Entity Framework async operation takes ten times as long to complete

Adding to the answer given by @rducom. This issue is still present in Microsoft.EntityFrameworkCore 6.0.0

The blocking part is actually SqlClient and the recommended workaround by @AndriySvyryd that works on the EF core project is:

Don't use VARCHAR(MAX) or don't use async queries.

This happened to me when reading a large JSON object and Image (binary) data with async queries.

Links:

https://github.com/dotnet/efcore/issues/18571#issuecomment-545992812

https://github.com/dotnet/efcore/issues/18571

https://github.com/dotnet/efcore/issues/885

https://github.com/dotnet/SqlClient/issues/245

https://github.com/dotnet/SqlClient/issues/593


I found this question very interesting, especially since I'm using async everywhere with Ado.Net and EF 6. I was hoping someone to give an explanation for this question, but it doesn't happened. So I tried to reproduce this problem on my side. I hope some of you will find this interesting.

First good news : I reproduced it :) And the difference is enormous. With a factor 8 ...

first results

First I was suspecting something dealing with CommandBehavior, since I read an interesting article about async with Ado, saying this :

"Since non-sequential access mode has to store the data for the entire row, it can cause issues if you are reading a large column from the server (such as varbinary(MAX), varchar(MAX), nvarchar(MAX) or XML)."

I was suspecting ToList() calls to be CommandBehavior.SequentialAccess and async ones to be CommandBehavior.Default (non-sequential, which can cause issues). So I downloaded EF6's sources, and put breakpoints everywhere (where CommandBehavior where used, of course).

Result : nothing. All the calls are made with CommandBehavior.Default .... So I tried to step into EF code to understand what happens... and.. ooouch... I never see such a delegating code, everything seems lazy executed...

So I tried to do some profiling to understand what happens...

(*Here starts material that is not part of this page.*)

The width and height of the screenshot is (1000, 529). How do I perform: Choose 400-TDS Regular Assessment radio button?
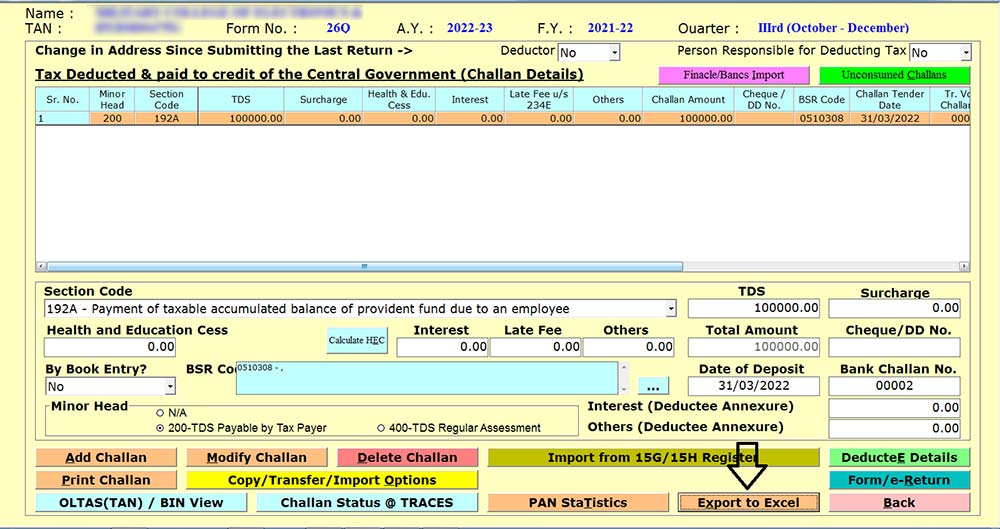click(381, 428)
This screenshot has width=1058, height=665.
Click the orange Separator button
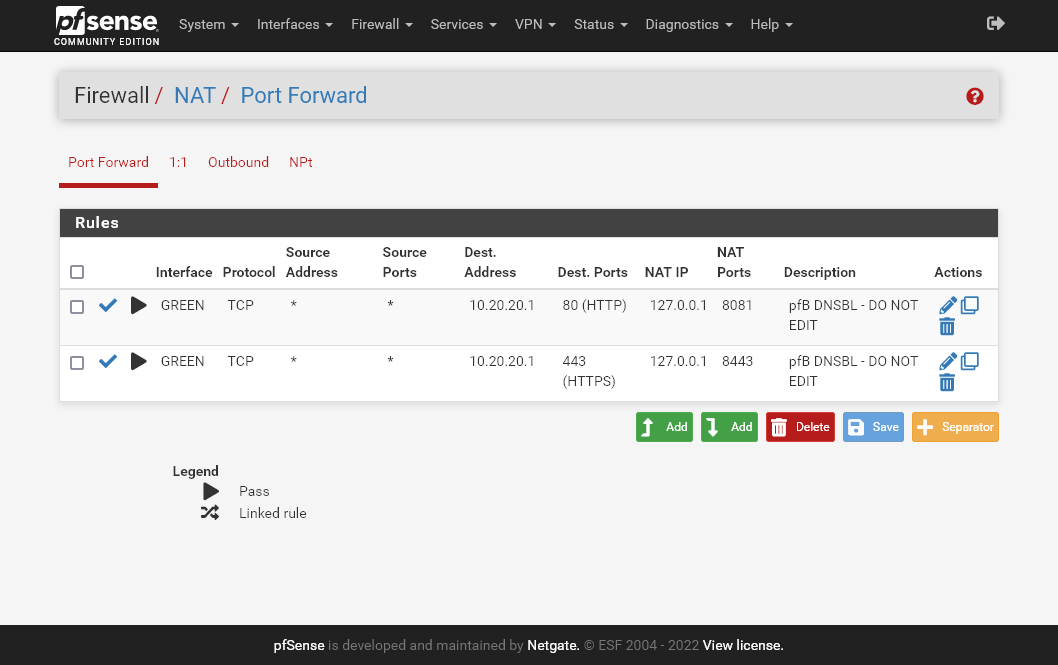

And I think I have something...

Here's the model to create the table I benchmarked, with 3500 lines inside of it, and 256 Kb random data in each varbinary(MAX). (EF 6.1 - CodeFirst - CodePlex) :

public class TestContext : DbContext
{
    public TestContext()
        : base(@"Server=(localdb)\\v11.0;Integrated Security=true;Initial Catalog=BENCH") // Local instance
    {
    }
    public DbSet<TestItem> Items { get; set; }
}

public class TestItem
{
    public int ID { get; set; }
    public string Name { get; set; }
    public byte[] BinaryData { get; set; }
}

And here's the code I used to create the test data, and benchmark EF.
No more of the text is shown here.